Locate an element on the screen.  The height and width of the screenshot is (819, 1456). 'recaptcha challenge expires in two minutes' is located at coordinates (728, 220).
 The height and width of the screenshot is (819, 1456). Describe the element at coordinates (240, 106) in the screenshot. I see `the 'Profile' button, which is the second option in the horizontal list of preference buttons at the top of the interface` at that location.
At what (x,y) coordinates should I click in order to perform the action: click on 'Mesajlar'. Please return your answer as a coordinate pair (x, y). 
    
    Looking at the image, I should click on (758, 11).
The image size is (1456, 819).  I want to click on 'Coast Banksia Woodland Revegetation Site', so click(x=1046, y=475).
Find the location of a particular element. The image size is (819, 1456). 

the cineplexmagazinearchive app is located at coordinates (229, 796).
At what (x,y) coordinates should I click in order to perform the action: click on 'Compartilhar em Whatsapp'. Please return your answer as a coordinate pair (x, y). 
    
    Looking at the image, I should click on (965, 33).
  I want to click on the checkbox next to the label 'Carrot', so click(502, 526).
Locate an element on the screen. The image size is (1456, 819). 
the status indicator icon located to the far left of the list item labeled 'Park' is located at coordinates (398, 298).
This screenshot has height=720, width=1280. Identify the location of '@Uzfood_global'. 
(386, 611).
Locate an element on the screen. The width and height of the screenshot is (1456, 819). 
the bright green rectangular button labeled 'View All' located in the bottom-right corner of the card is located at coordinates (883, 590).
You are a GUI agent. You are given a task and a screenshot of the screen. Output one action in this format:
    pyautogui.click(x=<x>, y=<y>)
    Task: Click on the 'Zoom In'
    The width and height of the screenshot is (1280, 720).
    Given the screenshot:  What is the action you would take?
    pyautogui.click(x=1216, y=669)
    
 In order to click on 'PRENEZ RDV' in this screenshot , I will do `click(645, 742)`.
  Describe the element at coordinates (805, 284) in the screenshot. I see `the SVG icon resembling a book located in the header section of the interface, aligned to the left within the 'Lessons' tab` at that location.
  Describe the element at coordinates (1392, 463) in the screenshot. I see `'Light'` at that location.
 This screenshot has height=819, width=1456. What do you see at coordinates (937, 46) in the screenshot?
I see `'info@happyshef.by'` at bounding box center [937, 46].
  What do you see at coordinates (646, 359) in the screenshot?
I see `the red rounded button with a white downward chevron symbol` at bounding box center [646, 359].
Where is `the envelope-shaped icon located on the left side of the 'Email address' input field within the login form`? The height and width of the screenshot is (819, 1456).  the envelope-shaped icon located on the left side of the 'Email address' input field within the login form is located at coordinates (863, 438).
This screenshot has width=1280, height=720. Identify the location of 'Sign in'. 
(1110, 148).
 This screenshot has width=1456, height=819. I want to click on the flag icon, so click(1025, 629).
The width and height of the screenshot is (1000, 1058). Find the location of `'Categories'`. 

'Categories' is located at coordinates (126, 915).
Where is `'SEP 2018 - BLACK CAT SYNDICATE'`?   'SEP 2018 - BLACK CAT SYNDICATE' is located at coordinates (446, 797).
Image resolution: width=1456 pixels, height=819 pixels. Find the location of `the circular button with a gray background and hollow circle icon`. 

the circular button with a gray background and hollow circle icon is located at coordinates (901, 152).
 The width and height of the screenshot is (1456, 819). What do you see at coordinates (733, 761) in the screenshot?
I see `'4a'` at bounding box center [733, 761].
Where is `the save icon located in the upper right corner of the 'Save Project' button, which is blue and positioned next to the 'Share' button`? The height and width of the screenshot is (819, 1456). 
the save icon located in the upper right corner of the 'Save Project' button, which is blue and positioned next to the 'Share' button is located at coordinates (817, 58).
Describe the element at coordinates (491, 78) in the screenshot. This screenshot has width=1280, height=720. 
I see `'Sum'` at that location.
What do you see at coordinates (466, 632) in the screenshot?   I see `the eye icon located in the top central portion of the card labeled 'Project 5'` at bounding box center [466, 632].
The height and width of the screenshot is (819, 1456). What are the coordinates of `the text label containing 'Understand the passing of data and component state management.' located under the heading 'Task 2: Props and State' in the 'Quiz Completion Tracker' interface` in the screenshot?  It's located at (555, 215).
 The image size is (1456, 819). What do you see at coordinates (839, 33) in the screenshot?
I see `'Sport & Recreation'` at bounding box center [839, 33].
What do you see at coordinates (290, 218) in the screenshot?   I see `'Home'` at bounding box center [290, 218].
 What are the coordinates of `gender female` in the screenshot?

· · ·

Reproduce the entire listing above word for word, from its first line to its last.

* **Task solution**
Locate an element on the screen.  The height and width of the screenshot is (819, 1456). 'recaptcha challenge expires in two minutes' is located at coordinates (728, 220).
 The height and width of the screenshot is (819, 1456). Describe the element at coordinates (240, 106) in the screenshot. I see `the 'Profile' button, which is the second option in the horizontal list of preference buttons at the top of the interface` at that location.
At what (x,y) coordinates should I click in order to perform the action: click on 'Mesajlar'. Please return your answer as a coordinate pair (x, y). 
    
    Looking at the image, I should click on (758, 11).
The image size is (1456, 819).  I want to click on 'Coast Banksia Woodland Revegetation Site', so click(x=1046, y=475).
Find the location of a particular element. The image size is (819, 1456). 

the cineplexmagazinearchive app is located at coordinates (229, 796).
At what (x,y) coordinates should I click in order to perform the action: click on 'Compartilhar em Whatsapp'. Please return your answer as a coordinate pair (x, y). 
    
    Looking at the image, I should click on (965, 33).
  I want to click on the checkbox next to the label 'Carrot', so click(502, 526).
Locate an element on the screen. The image size is (1456, 819). 
the status indicator icon located to the far left of the list item labeled 'Park' is located at coordinates (398, 298).
This screenshot has height=720, width=1280. Identify the location of '@Uzfood_global'. 
(386, 611).
Locate an element on the screen. The width and height of the screenshot is (1456, 819). 
the bright green rectangular button labeled 'View All' located in the bottom-right corner of the card is located at coordinates (883, 590).
You are a GUI agent. You are given a task and a screenshot of the screen. Output one action in this format:
    pyautogui.click(x=<x>, y=<y>)
    Task: Click on the 'Zoom In'
    The width and height of the screenshot is (1280, 720).
    Given the screenshot:  What is the action you would take?
    pyautogui.click(x=1216, y=669)
    
 In order to click on 'PRENEZ RDV' in this screenshot , I will do `click(645, 742)`.
  Describe the element at coordinates (805, 284) in the screenshot. I see `the SVG icon resembling a book located in the header section of the interface, aligned to the left within the 'Lessons' tab` at that location.
  Describe the element at coordinates (1392, 463) in the screenshot. I see `'Light'` at that location.
 This screenshot has height=819, width=1456. What do you see at coordinates (937, 46) in the screenshot?
I see `'info@happyshef.by'` at bounding box center [937, 46].
  What do you see at coordinates (646, 359) in the screenshot?
I see `the red rounded button with a white downward chevron symbol` at bounding box center [646, 359].
Where is `the envelope-shaped icon located on the left side of the 'Email address' input field within the login form`? The height and width of the screenshot is (819, 1456).  the envelope-shaped icon located on the left side of the 'Email address' input field within the login form is located at coordinates (863, 438).
This screenshot has width=1280, height=720. Identify the location of 'Sign in'. 
(1110, 148).
 This screenshot has width=1456, height=819. I want to click on the flag icon, so click(1025, 629).
The width and height of the screenshot is (1000, 1058). Find the location of `'Categories'`. 

'Categories' is located at coordinates (126, 915).
Where is `'SEP 2018 - BLACK CAT SYNDICATE'`?   'SEP 2018 - BLACK CAT SYNDICATE' is located at coordinates (446, 797).
Image resolution: width=1456 pixels, height=819 pixels. Find the location of `the circular button with a gray background and hollow circle icon`. 

the circular button with a gray background and hollow circle icon is located at coordinates (901, 152).
 The width and height of the screenshot is (1456, 819). What do you see at coordinates (733, 761) in the screenshot?
I see `'4a'` at bounding box center [733, 761].
Where is `the save icon located in the upper right corner of the 'Save Project' button, which is blue and positioned next to the 'Share' button`? The height and width of the screenshot is (819, 1456). 
the save icon located in the upper right corner of the 'Save Project' button, which is blue and positioned next to the 'Share' button is located at coordinates (817, 58).
Describe the element at coordinates (491, 78) in the screenshot. This screenshot has width=1280, height=720. 
I see `'Sum'` at that location.
What do you see at coordinates (466, 632) in the screenshot?   I see `the eye icon located in the top central portion of the card labeled 'Project 5'` at bounding box center [466, 632].
The height and width of the screenshot is (819, 1456). What are the coordinates of `the text label containing 'Understand the passing of data and component state management.' located under the heading 'Task 2: Props and State' in the 'Quiz Completion Tracker' interface` in the screenshot?  It's located at (555, 215).
 The image size is (1456, 819). What do you see at coordinates (839, 33) in the screenshot?
I see `'Sport & Recreation'` at bounding box center [839, 33].
What do you see at coordinates (290, 218) in the screenshot?   I see `'Home'` at bounding box center [290, 218].
 What are the coordinates of `gender female` in the screenshot?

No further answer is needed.